It’s this time of year we start hearing whispers about daylight savings.

Something, something, CLOCK. Something, something, stays light for longer.

That’s all very well and good but some of us can’t remember when we gain an hour and when we lose an hour, and what exactly we’re meant to do with our clocks.

Here’s a very simple rundown. Ahem.

Daylight Saving Time (DST) is the practice of going forward one hour during the warmer months of the year and occurs in New South Wales, Victoria, Tasmania, South Australia and the Australian Capital Territory.

If you’re from Queensland, the Northern Territory or Western Australia, your clocks stay the same and it’s recommended you don’t do… anything with your clocks. Because that would become very confusing.

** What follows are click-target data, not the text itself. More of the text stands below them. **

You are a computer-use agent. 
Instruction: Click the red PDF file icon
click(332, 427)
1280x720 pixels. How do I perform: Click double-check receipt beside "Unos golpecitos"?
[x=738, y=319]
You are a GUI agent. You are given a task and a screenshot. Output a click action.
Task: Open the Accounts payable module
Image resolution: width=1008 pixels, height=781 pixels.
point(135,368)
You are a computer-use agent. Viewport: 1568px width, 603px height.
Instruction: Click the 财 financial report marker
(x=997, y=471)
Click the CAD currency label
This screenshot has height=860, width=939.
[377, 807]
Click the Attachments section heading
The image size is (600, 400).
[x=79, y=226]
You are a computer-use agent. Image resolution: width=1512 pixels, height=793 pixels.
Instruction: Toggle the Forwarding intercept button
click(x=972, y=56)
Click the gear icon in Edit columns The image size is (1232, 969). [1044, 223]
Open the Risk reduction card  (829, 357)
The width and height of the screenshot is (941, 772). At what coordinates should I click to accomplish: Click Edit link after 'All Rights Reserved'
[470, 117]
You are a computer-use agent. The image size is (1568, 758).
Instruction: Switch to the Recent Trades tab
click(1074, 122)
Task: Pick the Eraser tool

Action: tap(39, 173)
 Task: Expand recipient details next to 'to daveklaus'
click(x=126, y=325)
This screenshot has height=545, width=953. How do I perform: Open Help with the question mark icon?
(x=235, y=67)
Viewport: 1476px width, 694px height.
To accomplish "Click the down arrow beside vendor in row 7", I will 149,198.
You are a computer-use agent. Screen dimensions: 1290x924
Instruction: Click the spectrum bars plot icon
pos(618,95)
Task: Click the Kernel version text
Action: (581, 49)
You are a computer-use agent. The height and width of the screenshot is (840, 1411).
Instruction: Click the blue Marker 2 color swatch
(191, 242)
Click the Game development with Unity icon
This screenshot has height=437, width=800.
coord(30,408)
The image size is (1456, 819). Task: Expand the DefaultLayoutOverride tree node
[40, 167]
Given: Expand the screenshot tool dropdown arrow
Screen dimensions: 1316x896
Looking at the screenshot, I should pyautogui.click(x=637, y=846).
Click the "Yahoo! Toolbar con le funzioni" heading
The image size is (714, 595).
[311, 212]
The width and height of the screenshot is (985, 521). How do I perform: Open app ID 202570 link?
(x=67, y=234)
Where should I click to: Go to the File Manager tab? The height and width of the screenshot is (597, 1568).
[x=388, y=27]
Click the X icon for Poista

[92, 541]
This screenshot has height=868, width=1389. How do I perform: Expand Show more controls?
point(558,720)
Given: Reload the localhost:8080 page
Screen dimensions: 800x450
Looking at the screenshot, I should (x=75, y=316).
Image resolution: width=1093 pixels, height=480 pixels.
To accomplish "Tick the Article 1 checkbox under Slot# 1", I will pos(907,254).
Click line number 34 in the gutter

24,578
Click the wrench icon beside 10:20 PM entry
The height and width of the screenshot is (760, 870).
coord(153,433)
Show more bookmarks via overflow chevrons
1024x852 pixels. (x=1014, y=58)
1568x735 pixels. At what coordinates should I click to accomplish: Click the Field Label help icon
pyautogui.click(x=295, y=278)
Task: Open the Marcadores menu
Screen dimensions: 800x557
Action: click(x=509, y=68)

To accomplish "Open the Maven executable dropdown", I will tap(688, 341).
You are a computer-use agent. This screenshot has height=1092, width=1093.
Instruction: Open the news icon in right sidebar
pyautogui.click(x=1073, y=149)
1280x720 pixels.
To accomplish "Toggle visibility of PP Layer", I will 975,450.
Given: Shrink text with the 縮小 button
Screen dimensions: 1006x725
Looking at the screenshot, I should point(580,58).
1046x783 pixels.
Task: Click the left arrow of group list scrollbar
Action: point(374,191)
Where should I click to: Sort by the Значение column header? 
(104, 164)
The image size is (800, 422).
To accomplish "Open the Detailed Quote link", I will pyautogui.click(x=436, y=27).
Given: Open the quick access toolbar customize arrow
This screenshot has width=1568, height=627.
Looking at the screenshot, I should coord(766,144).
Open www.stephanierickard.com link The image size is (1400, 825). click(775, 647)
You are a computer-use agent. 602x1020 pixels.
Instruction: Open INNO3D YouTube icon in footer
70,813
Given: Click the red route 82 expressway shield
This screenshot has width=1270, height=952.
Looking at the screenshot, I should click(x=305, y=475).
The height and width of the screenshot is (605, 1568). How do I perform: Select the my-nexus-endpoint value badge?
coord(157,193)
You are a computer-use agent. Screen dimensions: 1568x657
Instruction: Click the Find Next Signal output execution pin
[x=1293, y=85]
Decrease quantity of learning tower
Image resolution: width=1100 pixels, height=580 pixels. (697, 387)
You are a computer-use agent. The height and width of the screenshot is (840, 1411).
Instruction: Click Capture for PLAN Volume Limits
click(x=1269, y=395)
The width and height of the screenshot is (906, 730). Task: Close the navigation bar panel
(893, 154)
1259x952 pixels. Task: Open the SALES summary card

DST takes place at 2am on the first Sunday in October, which this year will be October 7.

Basically, the clock goes from 1:59am, to 3am, which means we all lose an hour of sleep – the last thing any of us need.

The purpose of having DST is that we make better use of the daylight in the warmer months. According to some research, DST even saves energy because it doesn’t get dark until later.

According to research out of the United States, who also have DST, the crime rate drops as well as the incidence of traffic accidents as a result of DST.

Well that sounds GREAT.

Now go forth and share the news: You’re moving your clock forward and losing an hour of sleep.